Tactile–Visual Fusion Based Robotic Grasp Detection Method with a Reproducible Sensor
- DOI
- 10.2991/ijcis.d.210531.001How to use a DOI?
- Keywords
- Tactile sensor; Tactile–visual dataset; Multi-modal fusion; Deep learning; Grasp detection
- Abstract
Robotic grasp detection is a fundamental problem in robotic manipulation. The conventional grasp methods, using vision information only, can cause potential damage in force-sensitive tasks. In this paper, we propose a tactile–visual based method using a reproducible sensor to realize a fine-grained and haptic grasping. Although there exist several tactile-based methods, they require expensive custom sensors in coordination with their specific datasets. In order to overcome the limitations, we introduce a low-cost and reproducible tactile fingertip and build a general tactile–visual fusion grasp dataset including 5,110 grasping trials. We further propose a hierarchical encoder–decoder neural network to predict grasp points and force in an end-to-end manner. Then comparisons of our method with the state-of-the-art methods in the benchmark are shown both in vision-based and tactile–visual fusion schemes, and our method outperforms in most scenarios. Furthermore, we also compare our fusion method with the only vision-based method in the physical experiment, and the results indicate that our end-to-end method empowers the robot with a more fine-grained grasp ability, reducing force redundancy by 41%. Our project is available at https://sites.google.com/view/tvgd
- Copyright
- © 2021 The Authors. Published by Atlantis Press B.V.
- Open Access
- This is an open access article distributed under the CC BY-NC 4.0 license (http://creativecommons.org/licenses/by-nc/4.0/).
1. INTRODUCTION
Computer vision has become the most popular technique widely applied in perception and control problems [1]. The vision-based robotic grasp nowadays is required to fulfill different dexterous and fine-grained operations [2]. However, computer vision alone is inadequate to complete all the dexterous operations required by the grasp, especially for force-sensitive tasks [3], which inspires the idea that the tactile modality provides an emerging perceptual dimension to facilitate the robotic grasp task. Based on this, we leverage tactile and visual information to learn a tactile–visual fusion model for the fine-grained robotic grasp detection task.

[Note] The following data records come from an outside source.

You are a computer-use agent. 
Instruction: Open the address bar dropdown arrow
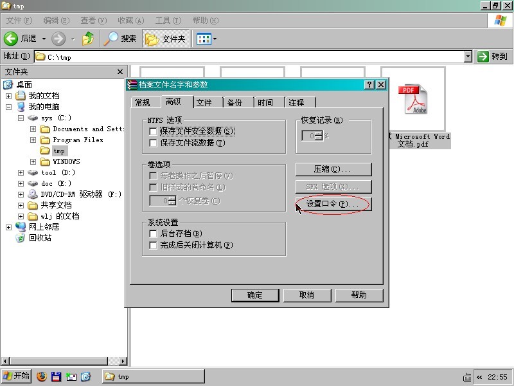(468, 57)
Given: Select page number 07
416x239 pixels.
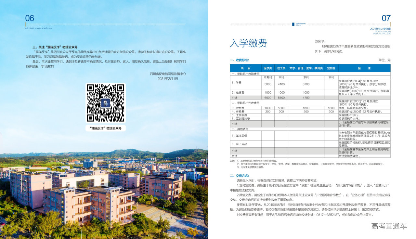Looking at the screenshot, I should pos(386,18).
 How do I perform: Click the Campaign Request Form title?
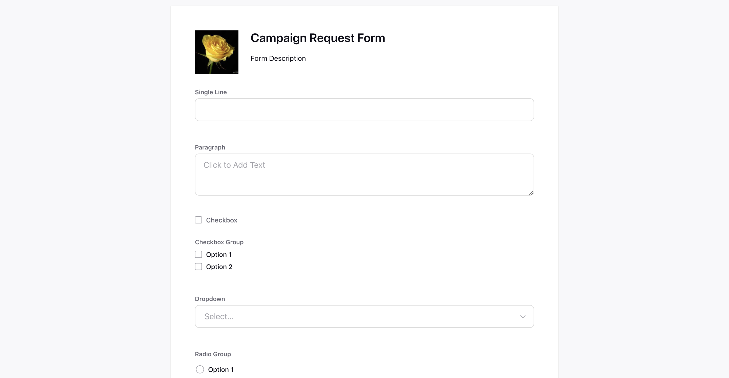(x=318, y=37)
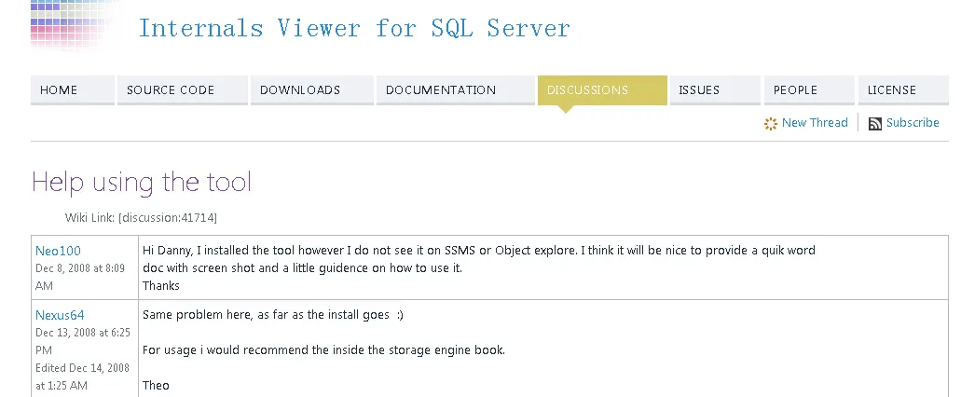Open the Neo100 user profile
Image resolution: width=961 pixels, height=397 pixels.
58,251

Robotic grasp detection employs multiple perceptions to grasp a specific object. Conventionally, vision-based models have progressed substantially with the abundance of visual data and emerging machine-learning tools. For example, [4,5] propose typical grasp detection datasets, which are widely used in vision-based robotic grasping tasks. Some other works [6,7] adopt a vision-based dataset to predict grasp points as a regression problem. But for the limitation of vision-based methods on force-sensitive tasks [3], tactile perception becomes an emerging modality for robotic grasp detection as a supplement to vision-based methods, however, previous studies have not given a general tactile-force dataset for this task. Previous works [8–10] propose a series of Gelsight-style tactile sensors that are optic-based and superior in accuracy and texture feature extraction, but their manufacturing is complex and expensive. Other works [11,12] use electromechanical resistance based tactile sensors to obtain force information. Nevertheless, their sensors are designed for a specific task lacking versatility.

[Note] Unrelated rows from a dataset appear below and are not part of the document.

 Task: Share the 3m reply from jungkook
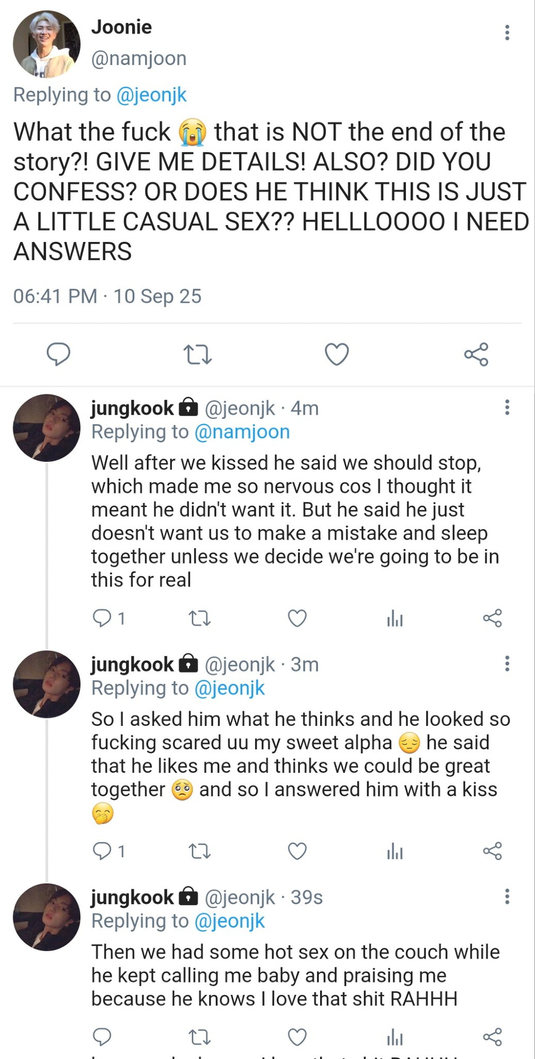[492, 851]
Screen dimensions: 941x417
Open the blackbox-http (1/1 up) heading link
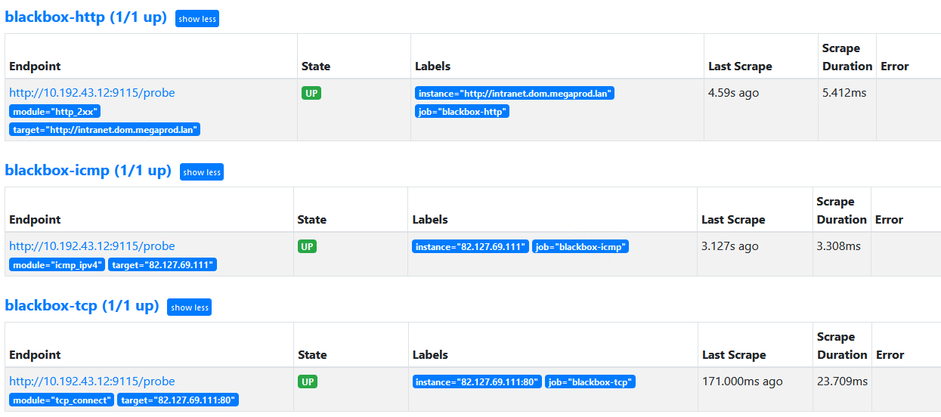85,17
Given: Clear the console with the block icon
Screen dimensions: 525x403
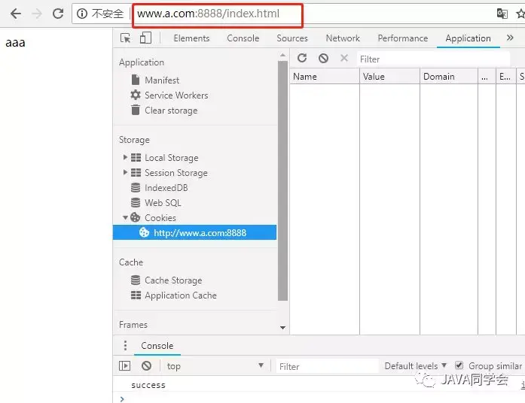Looking at the screenshot, I should point(146,366).
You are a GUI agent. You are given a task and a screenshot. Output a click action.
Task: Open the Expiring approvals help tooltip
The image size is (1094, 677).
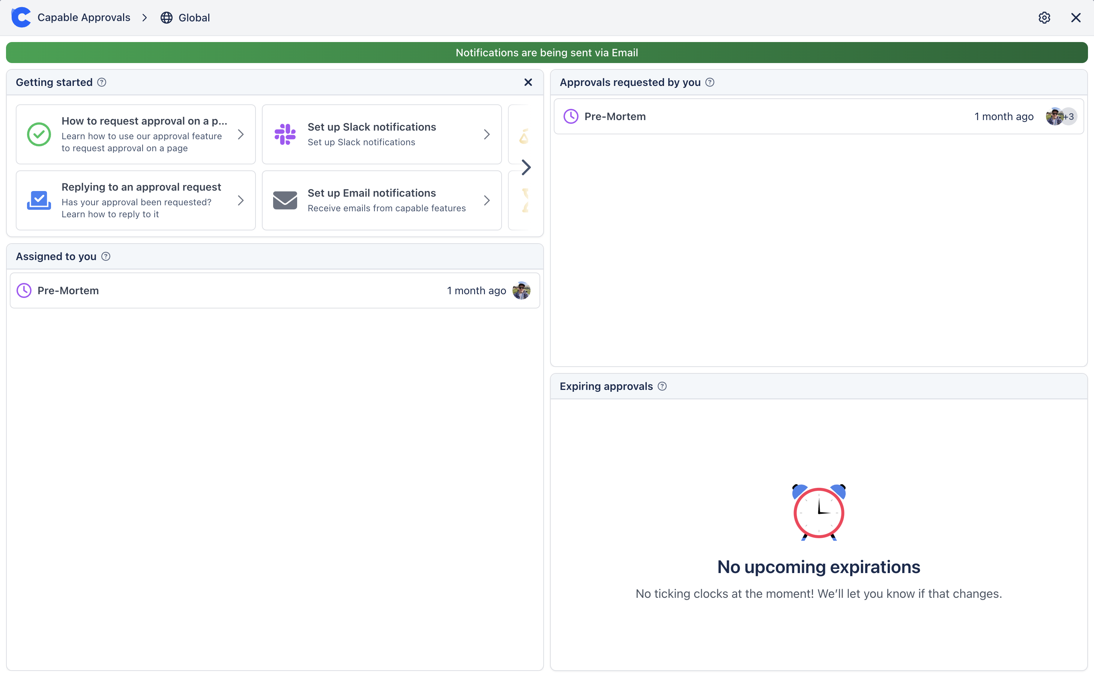coord(661,386)
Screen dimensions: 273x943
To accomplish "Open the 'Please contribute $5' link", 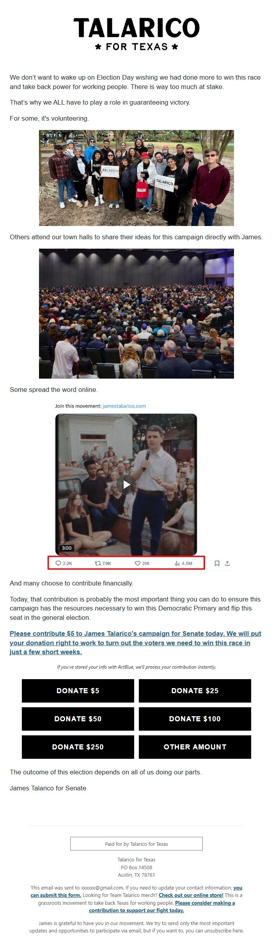I will click(x=135, y=642).
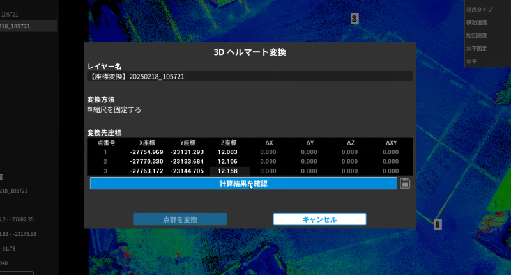Toggle the 縮尺を固定する checkbox
The height and width of the screenshot is (275, 511).
[90, 109]
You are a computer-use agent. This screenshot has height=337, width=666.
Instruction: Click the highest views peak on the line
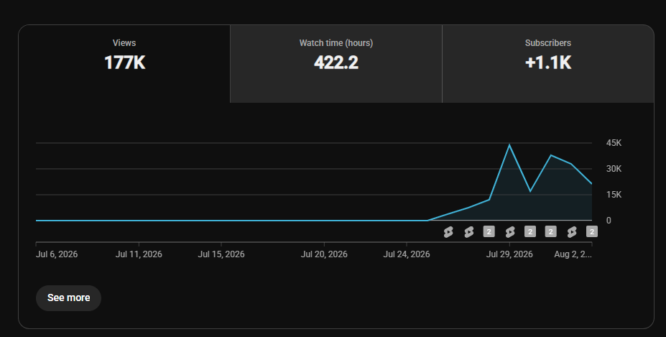pyautogui.click(x=509, y=145)
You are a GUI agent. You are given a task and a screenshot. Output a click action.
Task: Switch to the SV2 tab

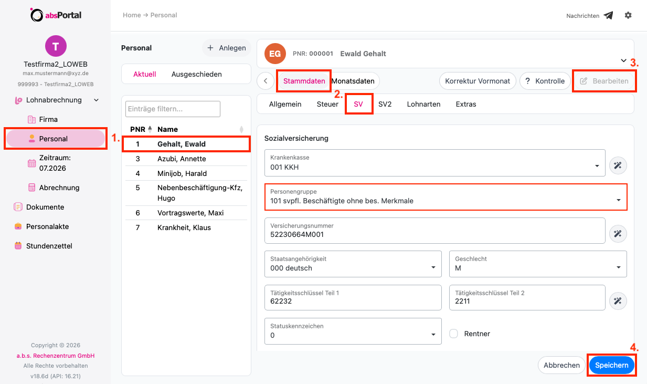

To overcome the aforementioned limitations, we propose a tactile–visual fusion based robotic grasp detection method (TVGD). Our primary contributions can be summarized as follows:
We introduce a low-cost reproducible tactile fingertip, which can be used to sample tactile information of the fingertip conveniently and economically.
A general tactile–visual grasp dataset is proposed, in which the basic Cornell grasp dataset [4] is extended by labeling force values on each grasp bounding box including 5,110 grasping trails.

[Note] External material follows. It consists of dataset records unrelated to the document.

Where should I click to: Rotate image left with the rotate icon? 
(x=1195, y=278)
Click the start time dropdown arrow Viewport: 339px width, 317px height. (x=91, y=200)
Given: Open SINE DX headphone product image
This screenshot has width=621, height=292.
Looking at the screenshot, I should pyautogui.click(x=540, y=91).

We propose an encoder–decoder neural network to predict affordance map for grasping including pose and force by fusing RGB and depth features hierarchically.
We evaluate our tactile–visual fusion method on both the public benchmark dataset and our proposed eight-object test set with different materials. Our method outperforms the benchmark and results of physical experiment show that in comparison to the only vision-based method, our fusion method can predict a fine-grained grasp reducing 41% redundant force.
2. RELATED WORK
In robotic grasp detection, conventional vision-based methods design Fully Convolutional Networks (FCNs) and Convolutional Neural Networks (CNNs) to solve grasp detection problem by supervised learning [4,6,13,14]. For tactile-based methods, as an alternative, Roberto et al. [15] is the first to present an end-to-end method that combines rich visual and tactile sensing, which validates the benefits of touch sensing for grasp performance. Roberto et al. [16] presents an end-to-end approach to learn greedy regrasping policies from raw visual–tactile data. Stephen et al. [17] proposes a deep tactile model predictive control (MPC), a framework for learning to perform tactile servoing from raw tactile sensor input, without manual supervision. All of them, as well as [8,18], use the Gelsight-style sensor which is an optic-based sensor. It has a high resolution, but is unable to measure force vectors directly.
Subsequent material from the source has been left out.